▸ **EXCERPTED TEXT**
++++++++++

Leonard Cohen: The Honest Partner

Despite being a heavy authority on all areas of Anglo-American culture, Christopher Hitchens wrote with little enthusiasm for music. However some support is indicated for the great Leonard Cohen, describing ‘If It Be Your Will’ as ‘beautifully rendered’, adding that ‘Leonard Cohen is unimaginable without, and indissoluble from his voice (I now doubt that I could be bothered or bear to hear that song done by anybody else)’. This brief comment acts as legitimacy for my own obsession with Cohen.

As a teenager, the pursuit of finding new music seemed more concerned with the style and the social than with the literary, likely explaining why Hitchens did not care for it. Cohen was an exception from most Rock and Roll stars. He had attended Columbia University and prior to writing songs, had written two novels, The Favourite Game (1963) and Beautiful Losers (1966). This experienced command of the English language distinguishes Cohen from all other modern songwriters. It gives him the courage to confront themes of love, suffering and irony with an eloquence not expected from a guitar wielding performer.

When one listens to Cohen there is the immense sense that, through virtue of repeated plays, one may acquire the gifts of being irresistible to women and command over an empire of emotions. The desire to become Cohen is based on more than just his song writing. The songs act as a window to a polymath, a magician, a poet, a psychonaut, a man at home in Hampstead Heath, New York, Hydra, a member of one of the most powerful Jewish families in Montreal, a monk, a ladies man, a chain smoker, a poser, a novelist.

Cohen

The gift of Cohens song writing stems from his honesty. Cohen is an artist who seeks to represent life as it is, articulating the truth merely for the power of doing so. The value of this quality is immense and the relevance of his words grow with all the slings and arrows of outrageous fortune.

In the face of George Floyd’s murder and subsequent Black Lives Matter protest, it is Cohen, on There is a War (1974), who articulates an attitude that would get most politicians and journalists fired:

‘there is a war between the rich and poor, a war between the black and white, a war between the odd and the even’.

Following the nomination of Donald Trump, it was the Cohen song Everybody Knows (1988) that provided the most effective insight towards the collective disturbance, singing:

‘Everybody knows the war is over/ Everybody knows the good guys lost/ Everybody knows the boat is leaking/ Everybody knows that the Captain Lied/ Everybody got this broken feeling/ Like their father or their dog just died’.

++++++++++

▸ **TO BE DONE**
[A] Copy from the Leonard Cohen essay the stretch from "In the face" through "dog just died’.".
[B] In the Leonard Cohen essay, what two novels did Cohen write before he began writing songs?
The records that follow have no connection to the Leonard Cohen essay.

▸ **STORED DATA**

++++++++++

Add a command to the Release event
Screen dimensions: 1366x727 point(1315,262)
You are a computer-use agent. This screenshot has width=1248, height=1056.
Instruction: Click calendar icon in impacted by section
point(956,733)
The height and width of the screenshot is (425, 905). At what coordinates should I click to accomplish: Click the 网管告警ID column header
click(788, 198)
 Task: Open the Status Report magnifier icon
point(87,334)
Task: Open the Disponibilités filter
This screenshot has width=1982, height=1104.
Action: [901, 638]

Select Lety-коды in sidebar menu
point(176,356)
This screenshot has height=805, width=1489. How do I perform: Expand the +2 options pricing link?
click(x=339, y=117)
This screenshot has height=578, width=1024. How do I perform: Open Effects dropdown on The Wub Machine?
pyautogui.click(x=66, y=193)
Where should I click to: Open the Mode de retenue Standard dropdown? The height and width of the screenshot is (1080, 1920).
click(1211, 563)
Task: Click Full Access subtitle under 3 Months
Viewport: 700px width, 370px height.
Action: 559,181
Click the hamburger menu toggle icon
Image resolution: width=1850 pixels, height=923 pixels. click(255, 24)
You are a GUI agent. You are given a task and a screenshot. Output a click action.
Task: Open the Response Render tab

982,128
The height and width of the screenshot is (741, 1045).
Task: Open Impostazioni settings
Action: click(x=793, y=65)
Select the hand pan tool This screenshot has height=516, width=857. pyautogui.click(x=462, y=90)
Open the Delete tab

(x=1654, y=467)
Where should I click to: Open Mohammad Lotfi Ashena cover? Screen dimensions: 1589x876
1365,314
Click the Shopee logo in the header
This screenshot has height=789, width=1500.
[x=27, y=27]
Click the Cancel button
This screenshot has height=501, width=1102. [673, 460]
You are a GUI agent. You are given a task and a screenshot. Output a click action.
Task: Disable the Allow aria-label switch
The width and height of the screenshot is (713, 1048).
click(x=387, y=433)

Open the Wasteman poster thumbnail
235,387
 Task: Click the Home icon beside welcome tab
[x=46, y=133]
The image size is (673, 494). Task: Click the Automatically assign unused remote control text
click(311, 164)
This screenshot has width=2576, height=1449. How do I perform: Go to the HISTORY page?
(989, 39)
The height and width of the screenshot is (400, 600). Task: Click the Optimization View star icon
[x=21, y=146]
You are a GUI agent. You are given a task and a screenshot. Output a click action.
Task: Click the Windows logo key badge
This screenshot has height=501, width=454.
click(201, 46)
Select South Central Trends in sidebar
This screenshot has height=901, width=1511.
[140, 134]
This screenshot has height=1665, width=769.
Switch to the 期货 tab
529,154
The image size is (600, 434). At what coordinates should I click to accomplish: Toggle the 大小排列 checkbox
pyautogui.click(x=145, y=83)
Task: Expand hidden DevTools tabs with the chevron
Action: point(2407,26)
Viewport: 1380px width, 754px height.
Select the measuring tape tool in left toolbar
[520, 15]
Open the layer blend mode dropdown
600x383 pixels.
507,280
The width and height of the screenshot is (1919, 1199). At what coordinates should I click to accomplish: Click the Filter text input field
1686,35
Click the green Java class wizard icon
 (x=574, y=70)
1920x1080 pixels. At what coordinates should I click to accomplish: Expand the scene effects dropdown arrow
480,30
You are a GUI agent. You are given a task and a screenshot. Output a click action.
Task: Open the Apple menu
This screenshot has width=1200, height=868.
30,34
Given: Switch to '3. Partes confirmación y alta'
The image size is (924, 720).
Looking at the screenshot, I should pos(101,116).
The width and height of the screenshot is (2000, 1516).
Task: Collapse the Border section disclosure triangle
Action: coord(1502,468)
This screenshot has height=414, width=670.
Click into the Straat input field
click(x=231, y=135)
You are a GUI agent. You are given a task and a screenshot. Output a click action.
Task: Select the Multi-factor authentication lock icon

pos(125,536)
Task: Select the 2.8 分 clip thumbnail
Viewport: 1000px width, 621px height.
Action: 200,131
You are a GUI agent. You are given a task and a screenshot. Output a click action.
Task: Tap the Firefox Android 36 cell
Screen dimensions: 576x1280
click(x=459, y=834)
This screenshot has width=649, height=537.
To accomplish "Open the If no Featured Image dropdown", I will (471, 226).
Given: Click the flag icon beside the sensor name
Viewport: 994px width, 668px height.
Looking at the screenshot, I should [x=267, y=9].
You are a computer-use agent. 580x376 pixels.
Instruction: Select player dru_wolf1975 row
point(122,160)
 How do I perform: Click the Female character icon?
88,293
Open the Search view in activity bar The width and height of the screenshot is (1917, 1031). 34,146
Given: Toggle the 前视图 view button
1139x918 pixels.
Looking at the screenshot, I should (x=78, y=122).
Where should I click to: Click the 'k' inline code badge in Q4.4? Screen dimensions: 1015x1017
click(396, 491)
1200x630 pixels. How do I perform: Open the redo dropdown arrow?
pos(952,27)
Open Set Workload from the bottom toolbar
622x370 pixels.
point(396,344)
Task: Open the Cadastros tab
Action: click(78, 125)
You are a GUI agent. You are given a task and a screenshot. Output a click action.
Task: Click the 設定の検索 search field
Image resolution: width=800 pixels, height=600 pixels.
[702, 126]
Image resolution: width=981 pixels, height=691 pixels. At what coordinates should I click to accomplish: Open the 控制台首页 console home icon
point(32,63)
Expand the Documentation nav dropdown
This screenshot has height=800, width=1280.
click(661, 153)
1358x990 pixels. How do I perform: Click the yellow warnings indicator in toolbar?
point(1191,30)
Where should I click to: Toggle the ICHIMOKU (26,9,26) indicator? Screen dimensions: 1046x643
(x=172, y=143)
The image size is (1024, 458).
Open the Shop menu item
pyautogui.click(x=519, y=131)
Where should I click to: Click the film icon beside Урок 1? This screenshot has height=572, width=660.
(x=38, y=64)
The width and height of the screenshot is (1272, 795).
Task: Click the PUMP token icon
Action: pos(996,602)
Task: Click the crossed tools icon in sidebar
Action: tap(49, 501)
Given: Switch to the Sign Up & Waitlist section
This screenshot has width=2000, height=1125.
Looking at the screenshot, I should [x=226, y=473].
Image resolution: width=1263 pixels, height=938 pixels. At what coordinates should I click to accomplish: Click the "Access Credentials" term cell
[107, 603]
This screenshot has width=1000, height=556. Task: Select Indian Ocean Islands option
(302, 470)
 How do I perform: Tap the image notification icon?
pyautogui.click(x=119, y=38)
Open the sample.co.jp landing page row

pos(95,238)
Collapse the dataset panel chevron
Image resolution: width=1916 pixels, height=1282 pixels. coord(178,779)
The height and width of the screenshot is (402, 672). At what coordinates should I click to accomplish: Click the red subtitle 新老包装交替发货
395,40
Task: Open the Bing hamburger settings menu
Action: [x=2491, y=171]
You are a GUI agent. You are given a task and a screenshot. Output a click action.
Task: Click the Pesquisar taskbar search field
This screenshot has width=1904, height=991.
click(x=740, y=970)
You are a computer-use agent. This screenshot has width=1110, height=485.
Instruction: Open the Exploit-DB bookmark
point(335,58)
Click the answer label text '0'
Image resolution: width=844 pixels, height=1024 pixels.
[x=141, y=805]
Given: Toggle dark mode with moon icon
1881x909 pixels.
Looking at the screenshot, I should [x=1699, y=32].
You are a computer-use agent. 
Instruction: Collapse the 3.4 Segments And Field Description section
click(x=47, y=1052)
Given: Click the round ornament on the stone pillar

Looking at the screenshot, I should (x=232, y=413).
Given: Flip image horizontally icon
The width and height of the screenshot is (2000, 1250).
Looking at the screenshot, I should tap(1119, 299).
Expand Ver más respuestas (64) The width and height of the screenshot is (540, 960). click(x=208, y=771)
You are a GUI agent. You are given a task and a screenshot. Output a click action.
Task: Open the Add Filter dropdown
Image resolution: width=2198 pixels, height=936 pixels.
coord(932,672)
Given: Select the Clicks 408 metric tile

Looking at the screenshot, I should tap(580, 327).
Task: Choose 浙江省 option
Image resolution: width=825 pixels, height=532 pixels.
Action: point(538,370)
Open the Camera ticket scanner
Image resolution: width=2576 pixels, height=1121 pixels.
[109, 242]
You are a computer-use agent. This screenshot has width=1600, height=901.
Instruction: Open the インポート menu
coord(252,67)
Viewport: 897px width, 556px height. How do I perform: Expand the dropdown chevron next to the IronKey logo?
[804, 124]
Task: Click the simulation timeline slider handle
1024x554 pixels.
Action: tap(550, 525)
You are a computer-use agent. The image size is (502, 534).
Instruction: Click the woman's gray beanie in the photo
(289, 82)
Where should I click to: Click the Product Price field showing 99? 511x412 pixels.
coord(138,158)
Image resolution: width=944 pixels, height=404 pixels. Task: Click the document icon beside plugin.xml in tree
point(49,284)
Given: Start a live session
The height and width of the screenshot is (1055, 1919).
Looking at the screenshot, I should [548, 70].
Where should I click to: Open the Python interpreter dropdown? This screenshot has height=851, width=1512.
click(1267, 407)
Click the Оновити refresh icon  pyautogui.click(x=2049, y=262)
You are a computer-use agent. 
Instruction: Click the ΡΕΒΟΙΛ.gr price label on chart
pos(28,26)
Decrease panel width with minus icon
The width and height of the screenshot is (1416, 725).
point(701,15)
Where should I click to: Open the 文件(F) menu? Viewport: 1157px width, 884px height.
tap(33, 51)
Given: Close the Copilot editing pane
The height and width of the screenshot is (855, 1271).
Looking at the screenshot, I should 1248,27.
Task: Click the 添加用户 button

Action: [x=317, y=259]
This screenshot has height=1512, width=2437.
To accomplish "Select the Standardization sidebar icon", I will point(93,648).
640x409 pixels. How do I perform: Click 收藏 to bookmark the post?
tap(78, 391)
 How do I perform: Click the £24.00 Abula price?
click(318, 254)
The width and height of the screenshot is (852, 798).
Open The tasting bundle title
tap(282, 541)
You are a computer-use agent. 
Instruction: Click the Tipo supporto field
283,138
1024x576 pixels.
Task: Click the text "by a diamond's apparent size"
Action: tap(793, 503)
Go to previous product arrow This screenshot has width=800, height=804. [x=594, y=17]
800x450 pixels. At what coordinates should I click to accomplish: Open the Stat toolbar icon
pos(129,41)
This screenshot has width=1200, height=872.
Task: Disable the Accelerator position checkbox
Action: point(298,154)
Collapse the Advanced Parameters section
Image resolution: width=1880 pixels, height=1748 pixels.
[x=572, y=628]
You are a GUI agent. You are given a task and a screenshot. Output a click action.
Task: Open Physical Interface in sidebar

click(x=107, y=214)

++++++++++

▸ **SOLUTIONS PER TASK**
[A]
In the face of George Floyd’s murder and subsequent Black Lives Matter protest, it is Cohen, on There is a War (1974), who articulates an attitude that would get most politicians and journalists fired:

‘there is a war between the rich and poor, a war between the black and white, a war between the odd and the even’.

Following the nomination of Donald Trump, it was the Cohen song Everybody Knows (1988) that provided the most effective insight towards the collective disturbance, singing:

‘Everybody knows the war is over/ Everybody knows the good guys lost/ Everybody knows the boat is leaking/ Everybody knows that the Captain Lied/ Everybody got this broken feeling/ Like their father or their dog just died’.

[B] The Favourite Game (1963) and Beautiful Losers (1966).